┏━━
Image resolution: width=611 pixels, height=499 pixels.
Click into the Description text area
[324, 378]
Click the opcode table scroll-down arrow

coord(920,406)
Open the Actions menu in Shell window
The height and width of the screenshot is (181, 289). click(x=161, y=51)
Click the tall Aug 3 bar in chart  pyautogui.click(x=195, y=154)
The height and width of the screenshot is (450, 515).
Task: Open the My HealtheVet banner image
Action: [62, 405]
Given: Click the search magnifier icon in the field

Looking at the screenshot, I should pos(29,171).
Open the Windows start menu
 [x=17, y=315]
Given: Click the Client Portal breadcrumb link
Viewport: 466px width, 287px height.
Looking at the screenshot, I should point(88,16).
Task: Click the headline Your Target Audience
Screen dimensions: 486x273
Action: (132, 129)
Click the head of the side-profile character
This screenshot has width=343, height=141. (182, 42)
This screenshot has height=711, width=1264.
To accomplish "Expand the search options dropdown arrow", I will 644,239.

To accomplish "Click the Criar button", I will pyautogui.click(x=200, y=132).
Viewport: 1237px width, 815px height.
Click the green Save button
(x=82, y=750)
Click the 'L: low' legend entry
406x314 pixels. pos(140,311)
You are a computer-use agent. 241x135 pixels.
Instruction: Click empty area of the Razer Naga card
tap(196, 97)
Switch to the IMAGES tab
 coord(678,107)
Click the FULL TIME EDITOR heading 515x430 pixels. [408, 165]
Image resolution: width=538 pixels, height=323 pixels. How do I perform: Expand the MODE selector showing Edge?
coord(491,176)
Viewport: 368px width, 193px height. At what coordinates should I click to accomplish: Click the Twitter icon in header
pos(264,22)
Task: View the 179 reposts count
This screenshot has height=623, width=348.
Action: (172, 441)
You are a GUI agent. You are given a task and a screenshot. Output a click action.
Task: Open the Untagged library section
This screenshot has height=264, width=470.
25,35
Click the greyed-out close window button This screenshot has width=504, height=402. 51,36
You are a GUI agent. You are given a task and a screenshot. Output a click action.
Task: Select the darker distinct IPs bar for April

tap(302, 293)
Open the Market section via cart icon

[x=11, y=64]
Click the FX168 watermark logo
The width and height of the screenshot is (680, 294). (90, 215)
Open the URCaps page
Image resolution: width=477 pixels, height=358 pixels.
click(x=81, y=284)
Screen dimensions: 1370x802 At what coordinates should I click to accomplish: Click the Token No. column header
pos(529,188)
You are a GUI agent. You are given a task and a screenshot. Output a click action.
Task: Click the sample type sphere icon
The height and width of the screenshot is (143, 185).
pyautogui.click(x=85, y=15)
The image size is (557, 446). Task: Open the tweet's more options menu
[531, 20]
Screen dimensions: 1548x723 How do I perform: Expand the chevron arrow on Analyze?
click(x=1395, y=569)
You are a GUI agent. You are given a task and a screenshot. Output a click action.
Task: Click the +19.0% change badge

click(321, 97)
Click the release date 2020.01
┗━━
→ What you will do: Would you print all of the records exactly as they were given?

→ Your response:
Image resolution: width=611 pixels, height=499 pixels.
Click into the Description text area
[324, 378]
Click the opcode table scroll-down arrow

coord(920,406)
Open the Actions menu in Shell window
The height and width of the screenshot is (181, 289). click(x=161, y=51)
Click the tall Aug 3 bar in chart  pyautogui.click(x=195, y=154)
The height and width of the screenshot is (450, 515).
Task: Open the My HealtheVet banner image
Action: [62, 405]
Given: Click the search magnifier icon in the field

Looking at the screenshot, I should pos(29,171).
Open the Windows start menu
 [x=17, y=315]
Given: Click the Client Portal breadcrumb link
Viewport: 466px width, 287px height.
Looking at the screenshot, I should point(88,16).
Task: Click the headline Your Target Audience
Screen dimensions: 486x273
Action: (132, 129)
Click the head of the side-profile character
This screenshot has width=343, height=141. (182, 42)
This screenshot has height=711, width=1264.
To accomplish "Expand the search options dropdown arrow", I will 644,239.

To accomplish "Click the Criar button", I will pyautogui.click(x=200, y=132).
Viewport: 1237px width, 815px height.
Click the green Save button
(x=82, y=750)
Click the 'L: low' legend entry
406x314 pixels. pos(140,311)
You are a computer-use agent. 241x135 pixels.
Instruction: Click empty area of the Razer Naga card
tap(196, 97)
Switch to the IMAGES tab
 coord(678,107)
Click the FULL TIME EDITOR heading 515x430 pixels. [408, 165]
Image resolution: width=538 pixels, height=323 pixels. How do I perform: Expand the MODE selector showing Edge?
coord(491,176)
Viewport: 368px width, 193px height. At what coordinates should I click to accomplish: Click the Twitter icon in header
pos(264,22)
Task: View the 179 reposts count
This screenshot has height=623, width=348.
Action: (172, 441)
You are a GUI agent. You are given a task and a screenshot. Output a click action.
Task: Open the Untagged library section
This screenshot has height=264, width=470.
25,35
Click the greyed-out close window button This screenshot has width=504, height=402. 51,36
You are a GUI agent. You are given a task and a screenshot. Output a click action.
Task: Select the darker distinct IPs bar for April

tap(302, 293)
Open the Market section via cart icon

[x=11, y=64]
Click the FX168 watermark logo
The width and height of the screenshot is (680, 294). (90, 215)
Open the URCaps page
Image resolution: width=477 pixels, height=358 pixels.
click(x=81, y=284)
Screen dimensions: 1370x802 At what coordinates should I click to accomplish: Click the Token No. column header
pos(529,188)
You are a GUI agent. You are given a task and a screenshot. Output a click action.
Task: Click the sample type sphere icon
The height and width of the screenshot is (143, 185).
pyautogui.click(x=85, y=15)
The image size is (557, 446). Task: Open the tweet's more options menu
[531, 20]
Screen dimensions: 1548x723 How do I perform: Expand the chevron arrow on Analyze?
click(x=1395, y=569)
You are a GUI agent. You are given a task and a screenshot. Output a click action.
Task: Click the +19.0% change badge

click(321, 97)
Click the release date 2020.01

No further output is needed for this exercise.